(Action item)
Restate word for word the lines of the entries below, starting with the line that holds "This screenshot has height=261, width=309." and ending with the line that holds "At what coordinates", and no others.

"""

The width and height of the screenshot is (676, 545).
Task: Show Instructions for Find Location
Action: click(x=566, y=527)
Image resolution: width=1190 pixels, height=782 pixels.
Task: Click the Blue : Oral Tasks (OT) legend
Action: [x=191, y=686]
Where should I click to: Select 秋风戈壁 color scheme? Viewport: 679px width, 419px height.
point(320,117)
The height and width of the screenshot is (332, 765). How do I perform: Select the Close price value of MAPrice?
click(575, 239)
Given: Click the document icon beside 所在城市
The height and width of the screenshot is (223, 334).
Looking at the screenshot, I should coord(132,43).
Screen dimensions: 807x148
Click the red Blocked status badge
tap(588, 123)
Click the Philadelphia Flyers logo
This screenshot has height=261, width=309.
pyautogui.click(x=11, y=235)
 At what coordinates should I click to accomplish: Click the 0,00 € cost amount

"""
"""

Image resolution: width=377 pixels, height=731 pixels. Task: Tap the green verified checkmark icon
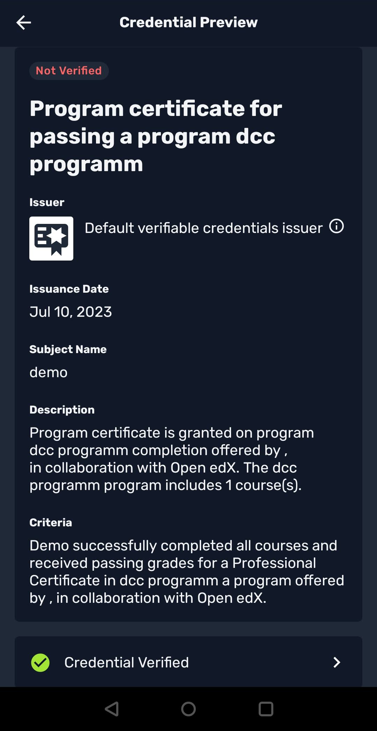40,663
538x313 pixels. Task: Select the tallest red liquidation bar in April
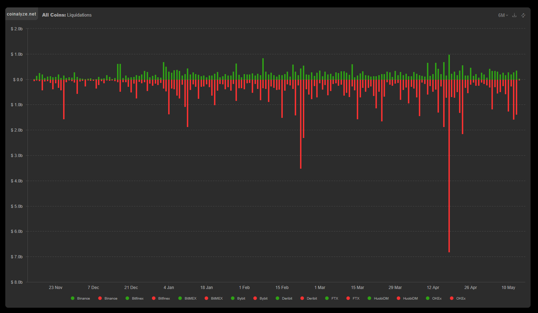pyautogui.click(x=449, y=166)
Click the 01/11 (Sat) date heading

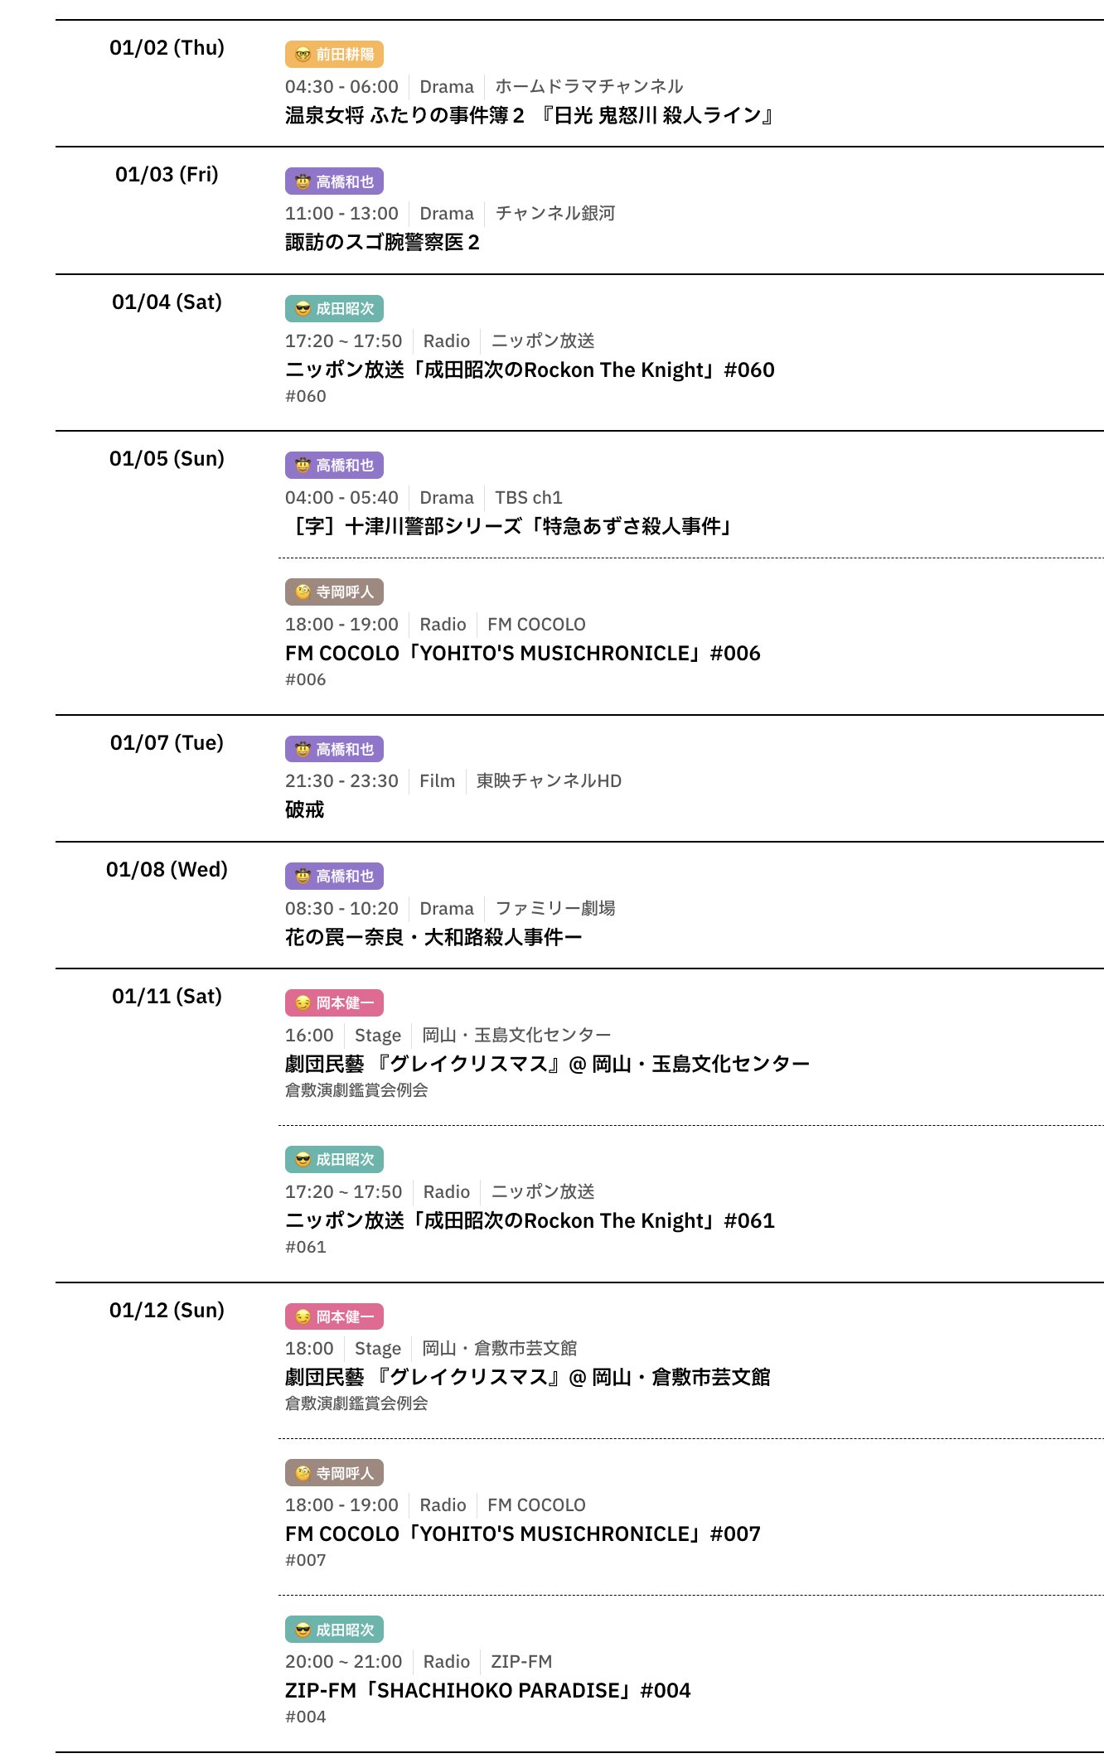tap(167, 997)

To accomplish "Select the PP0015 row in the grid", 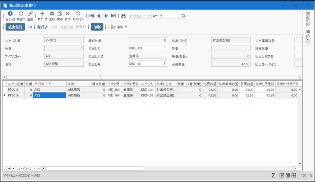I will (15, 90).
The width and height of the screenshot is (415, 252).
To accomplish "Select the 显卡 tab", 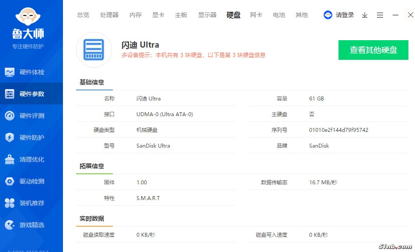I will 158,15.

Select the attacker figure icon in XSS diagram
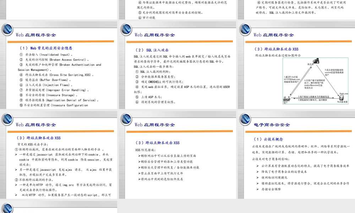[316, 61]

"""
"""

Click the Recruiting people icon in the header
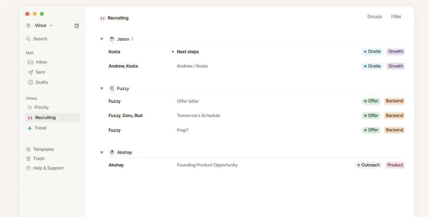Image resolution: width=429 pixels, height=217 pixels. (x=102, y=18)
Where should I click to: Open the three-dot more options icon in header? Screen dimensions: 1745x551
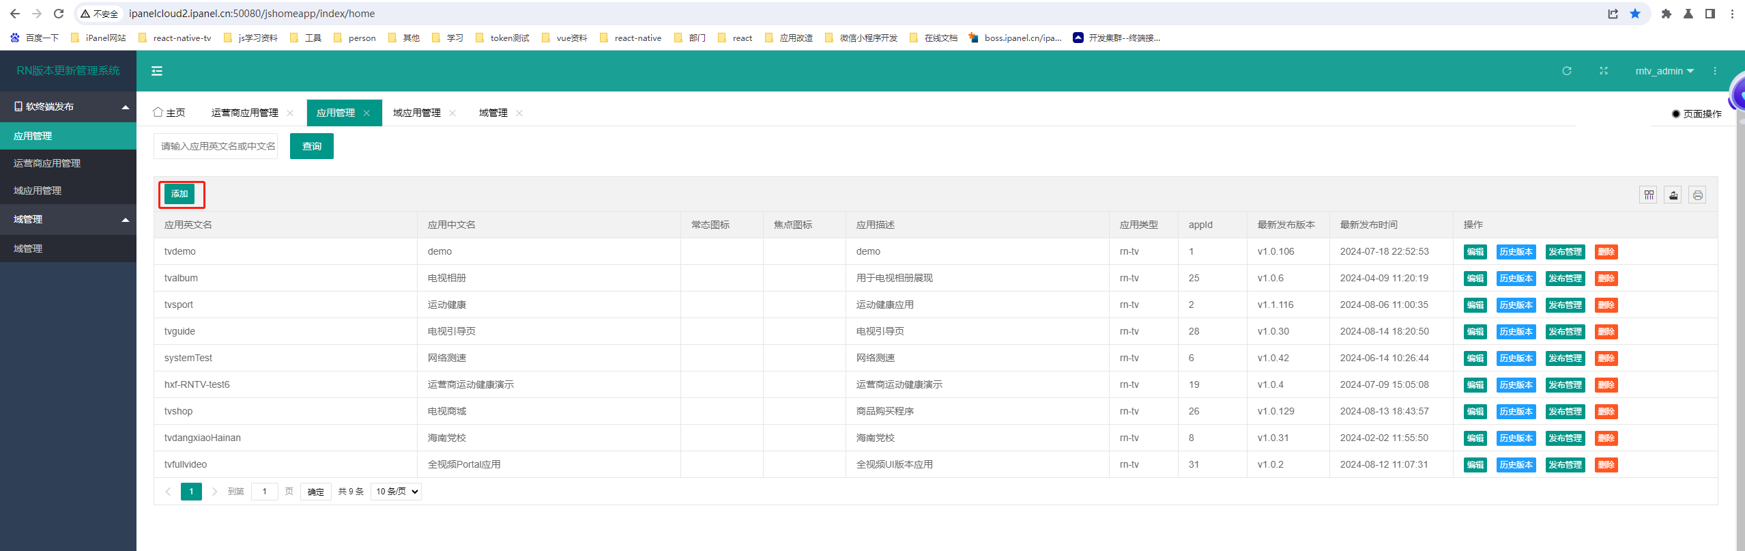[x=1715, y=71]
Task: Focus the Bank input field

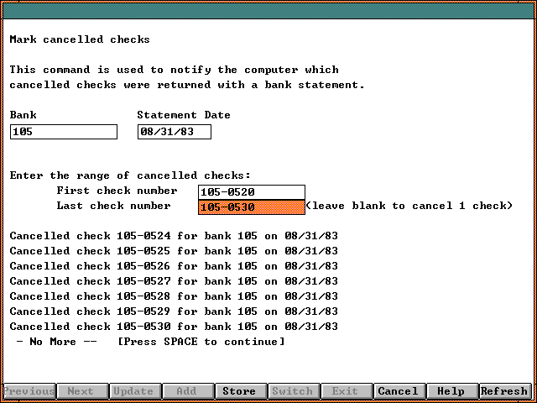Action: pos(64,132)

"""

(Response below)
This screenshot has height=261, width=309.
pyautogui.click(x=11, y=235)
 At what coordinates should I click to accomplish: Click the 0,00 € cost amount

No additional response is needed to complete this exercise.